- **Required action**
A complete, exact retyping of the data below is required.

(Pixel coordinate grounding data)
# # # # #
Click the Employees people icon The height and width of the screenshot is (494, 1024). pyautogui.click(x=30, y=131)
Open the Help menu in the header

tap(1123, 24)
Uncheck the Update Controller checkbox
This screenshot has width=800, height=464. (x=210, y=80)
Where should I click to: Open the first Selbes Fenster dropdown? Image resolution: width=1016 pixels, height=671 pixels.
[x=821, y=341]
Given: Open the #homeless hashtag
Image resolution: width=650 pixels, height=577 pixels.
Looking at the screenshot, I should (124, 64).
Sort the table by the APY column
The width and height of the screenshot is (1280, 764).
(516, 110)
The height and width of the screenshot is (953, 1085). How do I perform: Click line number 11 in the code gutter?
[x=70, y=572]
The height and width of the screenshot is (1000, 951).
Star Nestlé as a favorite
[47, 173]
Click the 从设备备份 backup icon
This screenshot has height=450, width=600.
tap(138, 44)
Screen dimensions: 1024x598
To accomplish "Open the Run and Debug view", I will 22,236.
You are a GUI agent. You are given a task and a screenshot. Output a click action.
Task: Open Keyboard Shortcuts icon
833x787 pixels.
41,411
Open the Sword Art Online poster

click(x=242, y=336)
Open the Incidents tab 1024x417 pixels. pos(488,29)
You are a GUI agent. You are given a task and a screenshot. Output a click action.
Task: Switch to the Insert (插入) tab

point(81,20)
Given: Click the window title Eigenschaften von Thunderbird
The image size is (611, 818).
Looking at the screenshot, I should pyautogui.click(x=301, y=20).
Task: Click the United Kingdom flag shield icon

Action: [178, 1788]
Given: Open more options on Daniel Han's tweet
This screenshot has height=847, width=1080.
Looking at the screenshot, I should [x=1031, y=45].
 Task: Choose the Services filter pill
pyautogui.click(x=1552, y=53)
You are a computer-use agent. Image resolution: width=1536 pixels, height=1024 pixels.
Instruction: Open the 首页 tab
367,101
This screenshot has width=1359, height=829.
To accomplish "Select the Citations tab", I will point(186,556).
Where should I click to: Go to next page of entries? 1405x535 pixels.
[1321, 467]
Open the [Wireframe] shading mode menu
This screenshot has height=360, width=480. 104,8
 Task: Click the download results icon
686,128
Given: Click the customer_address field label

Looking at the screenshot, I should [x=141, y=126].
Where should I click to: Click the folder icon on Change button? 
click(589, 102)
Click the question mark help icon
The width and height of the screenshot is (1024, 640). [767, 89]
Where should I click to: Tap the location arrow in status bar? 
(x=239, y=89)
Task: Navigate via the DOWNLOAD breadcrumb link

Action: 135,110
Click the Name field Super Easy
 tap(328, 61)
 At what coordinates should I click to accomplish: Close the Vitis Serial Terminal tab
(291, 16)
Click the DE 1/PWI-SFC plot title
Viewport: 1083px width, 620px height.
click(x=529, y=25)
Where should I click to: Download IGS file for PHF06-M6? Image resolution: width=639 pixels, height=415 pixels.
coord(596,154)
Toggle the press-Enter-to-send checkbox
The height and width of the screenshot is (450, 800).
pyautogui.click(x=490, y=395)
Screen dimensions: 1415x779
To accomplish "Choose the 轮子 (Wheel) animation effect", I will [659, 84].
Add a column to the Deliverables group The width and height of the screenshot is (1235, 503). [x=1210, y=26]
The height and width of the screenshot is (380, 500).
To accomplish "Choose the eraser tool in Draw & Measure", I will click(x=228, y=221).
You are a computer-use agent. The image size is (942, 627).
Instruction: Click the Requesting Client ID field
# # # # #
- **Solved exercise**
Click the Employees people icon The height and width of the screenshot is (494, 1024). pyautogui.click(x=30, y=131)
Open the Help menu in the header

tap(1123, 24)
Uncheck the Update Controller checkbox
This screenshot has width=800, height=464. (x=210, y=80)
Where should I click to: Open the first Selbes Fenster dropdown? Image resolution: width=1016 pixels, height=671 pixels.
[x=821, y=341]
Given: Open the #homeless hashtag
Image resolution: width=650 pixels, height=577 pixels.
Looking at the screenshot, I should (124, 64).
Sort the table by the APY column
The width and height of the screenshot is (1280, 764).
(516, 110)
The height and width of the screenshot is (953, 1085). How do I perform: Click line number 11 in the code gutter?
[x=70, y=572]
The height and width of the screenshot is (1000, 951).
Star Nestlé as a favorite
[47, 173]
Click the 从设备备份 backup icon
This screenshot has height=450, width=600.
tap(138, 44)
Screen dimensions: 1024x598
To accomplish "Open the Run and Debug view", I will 22,236.
You are a GUI agent. You are given a task and a screenshot. Output a click action.
Task: Open Keyboard Shortcuts icon
833x787 pixels.
41,411
Open the Sword Art Online poster

click(x=242, y=336)
Open the Incidents tab 1024x417 pixels. pos(488,29)
You are a GUI agent. You are given a task and a screenshot. Output a click action.
Task: Switch to the Insert (插入) tab

point(81,20)
Given: Click the window title Eigenschaften von Thunderbird
The image size is (611, 818).
Looking at the screenshot, I should pyautogui.click(x=301, y=20).
Task: Click the United Kingdom flag shield icon

Action: [178, 1788]
Given: Open more options on Daniel Han's tweet
This screenshot has height=847, width=1080.
Looking at the screenshot, I should [x=1031, y=45].
 Task: Choose the Services filter pill
pyautogui.click(x=1552, y=53)
You are a computer-use agent. Image resolution: width=1536 pixels, height=1024 pixels.
Instruction: Open the 首页 tab
367,101
This screenshot has width=1359, height=829.
To accomplish "Select the Citations tab", I will point(186,556).
Where should I click to: Go to next page of entries? 1405x535 pixels.
[1321, 467]
Open the [Wireframe] shading mode menu
This screenshot has height=360, width=480. 104,8
 Task: Click the download results icon
686,128
Given: Click the customer_address field label

Looking at the screenshot, I should [x=141, y=126].
Where should I click to: Click the folder icon on Change button? 
click(589, 102)
Click the question mark help icon
The width and height of the screenshot is (1024, 640). [767, 89]
Where should I click to: Tap the location arrow in status bar? 
(x=239, y=89)
Task: Navigate via the DOWNLOAD breadcrumb link

Action: 135,110
Click the Name field Super Easy
 tap(328, 61)
 At what coordinates should I click to accomplish: Close the Vitis Serial Terminal tab
(291, 16)
Click the DE 1/PWI-SFC plot title
Viewport: 1083px width, 620px height.
click(x=529, y=25)
Where should I click to: Download IGS file for PHF06-M6? Image resolution: width=639 pixels, height=415 pixels.
coord(596,154)
Toggle the press-Enter-to-send checkbox
The height and width of the screenshot is (450, 800).
pyautogui.click(x=490, y=395)
Screen dimensions: 1415x779
To accomplish "Choose the 轮子 (Wheel) animation effect", I will [659, 84].
Add a column to the Deliverables group The width and height of the screenshot is (1235, 503). [x=1210, y=26]
The height and width of the screenshot is (380, 500).
To accomplish "Choose the eraser tool in Draw & Measure", I will click(x=228, y=221).
You are a computer-use agent. The image size is (942, 627).
Instruction: Click the Requesting Client ID field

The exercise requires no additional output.